Silenzio e musica per la pace a Gaza
Nel silenzio di una sera d’estate, tra le colline del Cilento, la musica si è fermata. Sabato, durante il suo concerto al Cilento Etno Festival, l’artista israeliana Noa ha sospeso la propria esibizione per lasciare spazio al suono delle campane.
Rintocchi che, da nord a sud, hanno attraversato l’Italia per dire basta alla guerra, in una mobilitazione nazionale per Gaza. E in quel momento, a Torre Orsaia, la scena è diventata testimonianza.

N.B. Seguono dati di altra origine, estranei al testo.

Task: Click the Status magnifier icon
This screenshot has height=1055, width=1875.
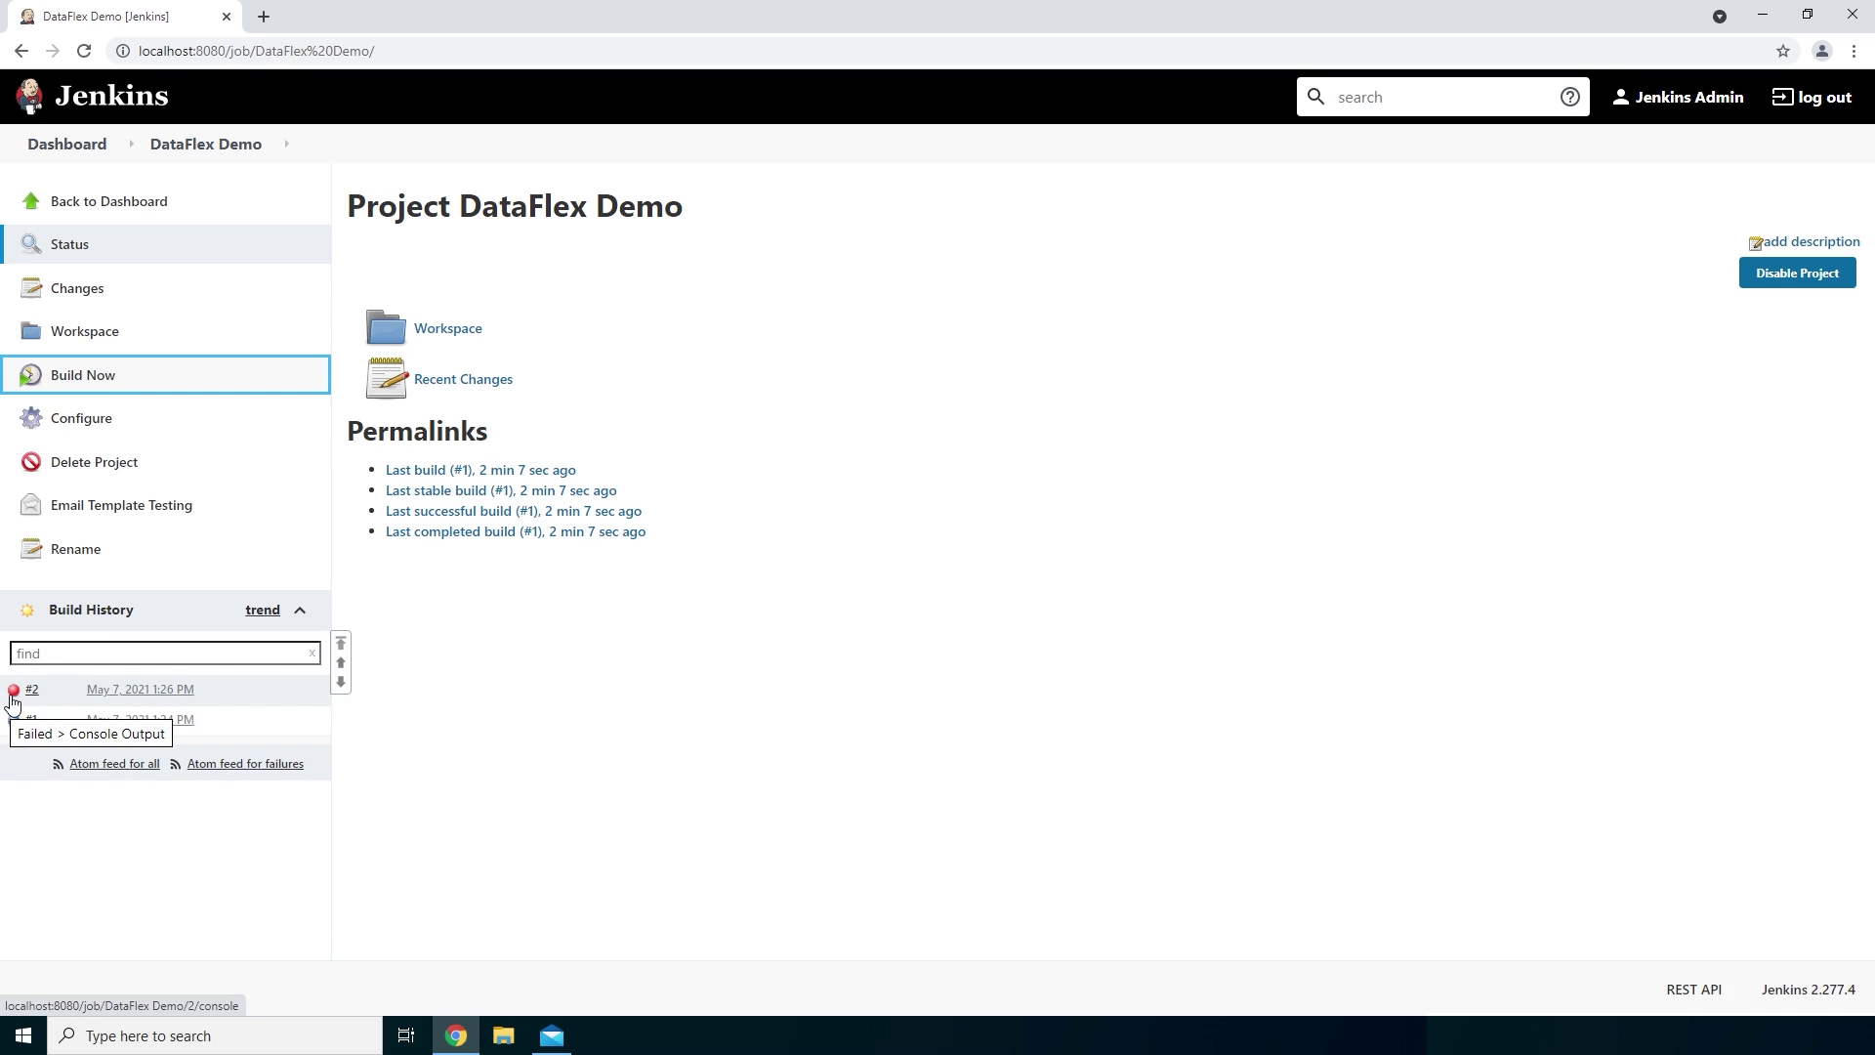Action: (30, 244)
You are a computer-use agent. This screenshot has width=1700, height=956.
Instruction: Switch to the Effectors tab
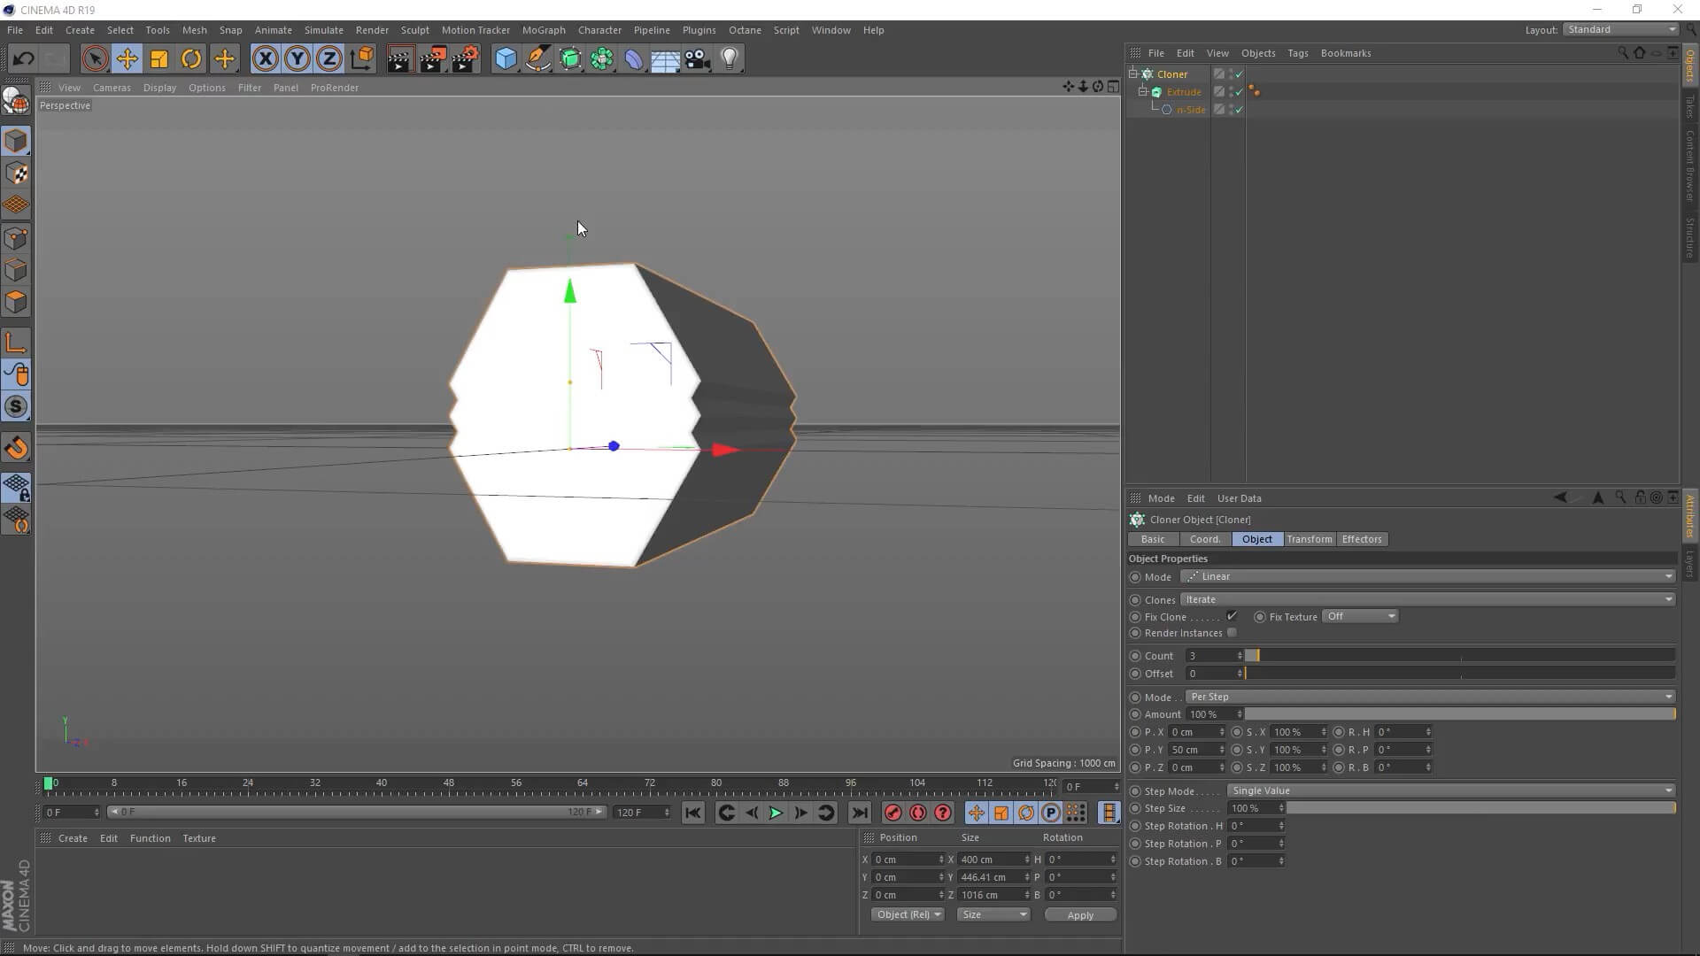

La voce di Noa si è fatta silenzio. Le mani abbassate, gli occhi chiusi. Nessuna nota, nessun applauso. Solo rispetto, ascolto e un messaggio che ha toccato ogni angolo della piazza. “La musica unisce, ma oggi il silenzio dice ancora di più. Siamo tutti chiamati a dire basta.” Poche parole, cariche di verità, di una potenza che va oltre ogni spartito.

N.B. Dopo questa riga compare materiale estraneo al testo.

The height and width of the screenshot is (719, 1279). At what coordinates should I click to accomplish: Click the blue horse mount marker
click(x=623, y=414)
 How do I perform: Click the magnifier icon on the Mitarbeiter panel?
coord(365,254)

Il pubblico, emozionato e composto, ha capito subito che non si trattava di una pausa. Era un momento condiviso, di coscienza e di umanità, che ha trasformato un festival in un rito collettivo di consapevolezza. In tempi segnati da lacerazioni e conflitti, anche una serata musicale può diventare spazio politico, gesto di resistenza, atto di speranza.